The authority additionally emphasizes that in order to be admissible, a certification described above should be duly obtained by the medical device manufacturer prior to applying for marketing approval in Australia. The authority also mentions that in some cases, both the test and the app are manufactured (developed) by the same manufacturer, and in others – by different entities. In the first case, it would be sufficient to submit an application covering both elements, while in the second case, two separate applications would be required. 

Clinical Performance and Usability Studies 

As mentioned in the guidance, it is vitally important to ensure the software intended to be used with a COVID-19 rapid antigen self-test does not impact the accuracy and reliability of test results. On the contrary, the software should improve these parameters instead. Hence, in order to evaluate the actual performance of tests and software, the following testing should be performed:

  • The use a test together with software it is intended to be used with; and 
  • The use of a test separately.

By comparing the results of the testing carried out as described above, one can evaluate the actual performance of the COVID-19 rapid antigen self-test and the impact on the results caused by the software (if any).

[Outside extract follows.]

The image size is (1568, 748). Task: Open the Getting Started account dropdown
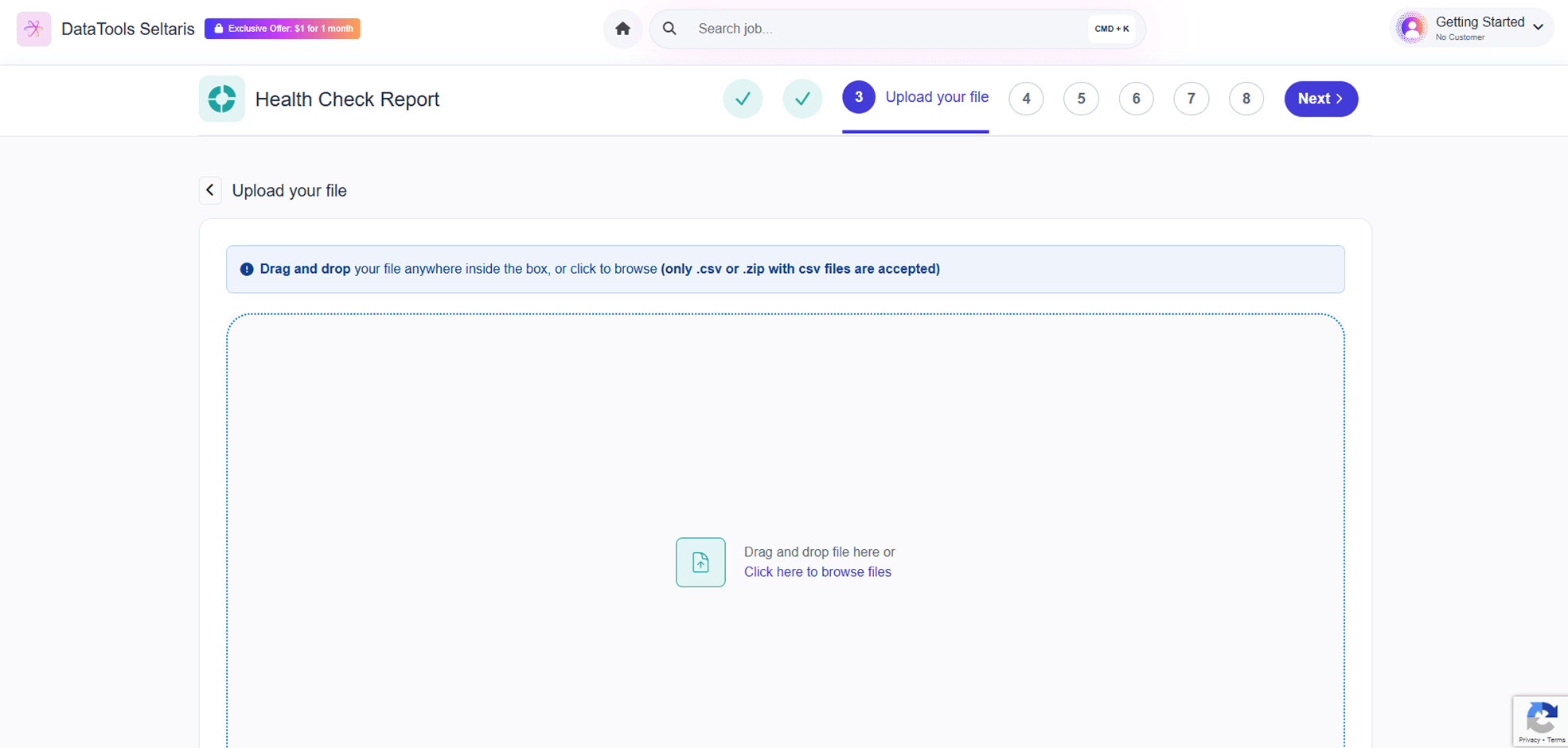(1537, 27)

Additional usability and user comprehension studies should be duly performed in order to evaluate the ease of use for the potential users. As mentioned, in the case of self-test IVD medical devices it is important to ensure that laypersons can use them in a safe and efficient way in accordance with the information provided in labeling or instructions for use. 

According to the guidance, test results should:

  • Evaluate the ease of use of the software with a minimum of 100 lay users;
  • Reflect a range of results including non-reactive, reactive, weak reactive and invalid; and
  • Provide a determination of concordance against visual reading of the test result by the lay user without the software (if applicable). 

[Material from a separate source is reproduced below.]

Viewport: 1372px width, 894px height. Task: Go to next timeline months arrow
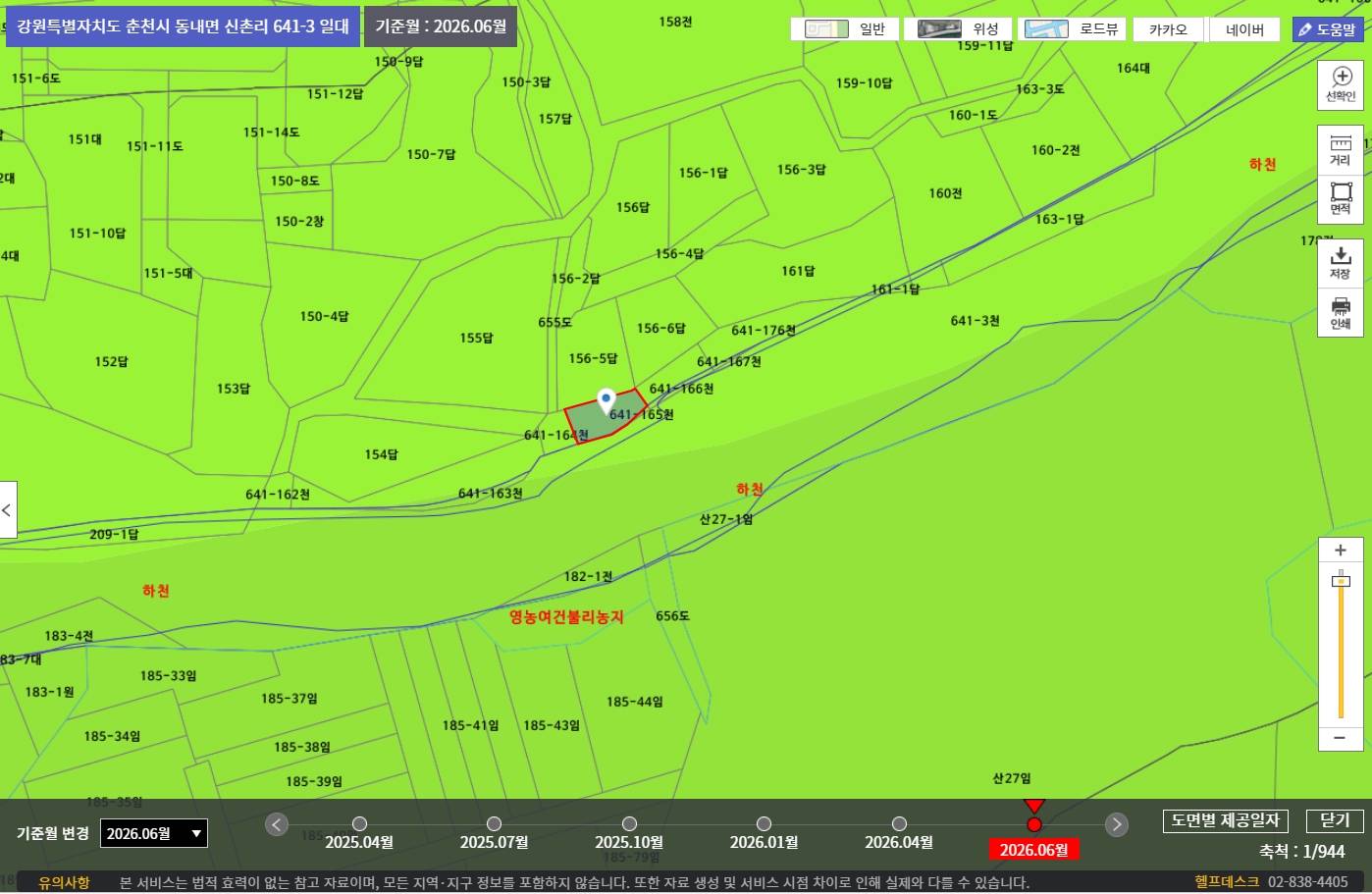click(x=1117, y=824)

Thus, it is the sole responsibility of a party applying for marketing approval for the software intended to be used with COVID-19 rapid antigen self-tests to demonstrate, by providing the appropriate evidence, that the software used for interpretation of the results does not impact the clinical sensitivity and specificity. 

Technical Requirements 

Apart from the general requirements described above, the present TGA guidance also covers aspects related to the applicable technical requirements to which the software could be subject. The authority especially emphasizes the importance of simplicity and ease of use for the intended users of the software. As in the case of self-tests, the users will have no special education or training. The main technical requirements cover such aspects as:

  • Software infrastructure; 
  • Validation artefacts; 
  • Defect management process;
  • Evaluation of the impact caused by human factors (especially in the case of medical devices intended to be used by laypersons);
  • The risks related to cybersecurity, as well as the measures duly implemented to address such risks;
  • Data protection;
  • Readability and clarity of the instructions;
  • Minimum requirements for the platform the software is intended to operate on (in case of mobile apps – smartphone);
  • Image resolution: according to the present guidance, the minimum resolution for images used by an app for recording images of results should be 1920×1080 (horizontal) resolution. 

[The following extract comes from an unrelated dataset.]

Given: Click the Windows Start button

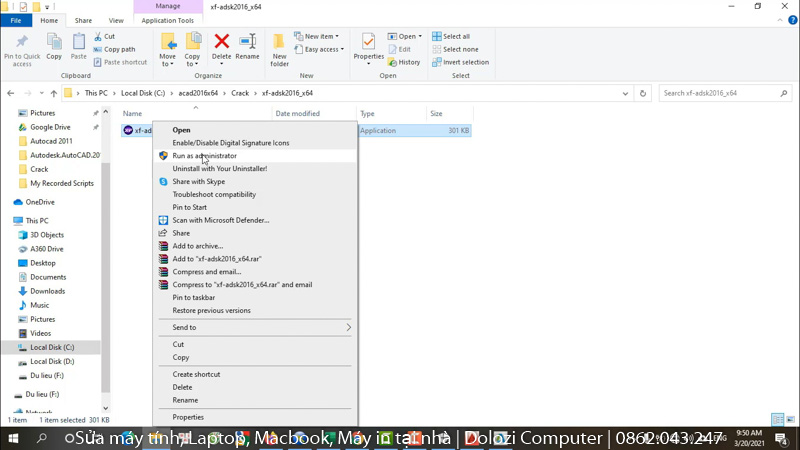Looking at the screenshot, I should (14, 438).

In summary, the present TGA guidance highlights the most important aspects to be considered by medical device manufacturers (software developers) with regard to the software intended to be used with COVID-19 rapid antigen self-tests. The document outlines the key points arising from the specifics of the use of such software – the use by laypersons. The document provides additional recommendations to be taken into consideration when performing clinical trials or applying for marketing approval in Australia.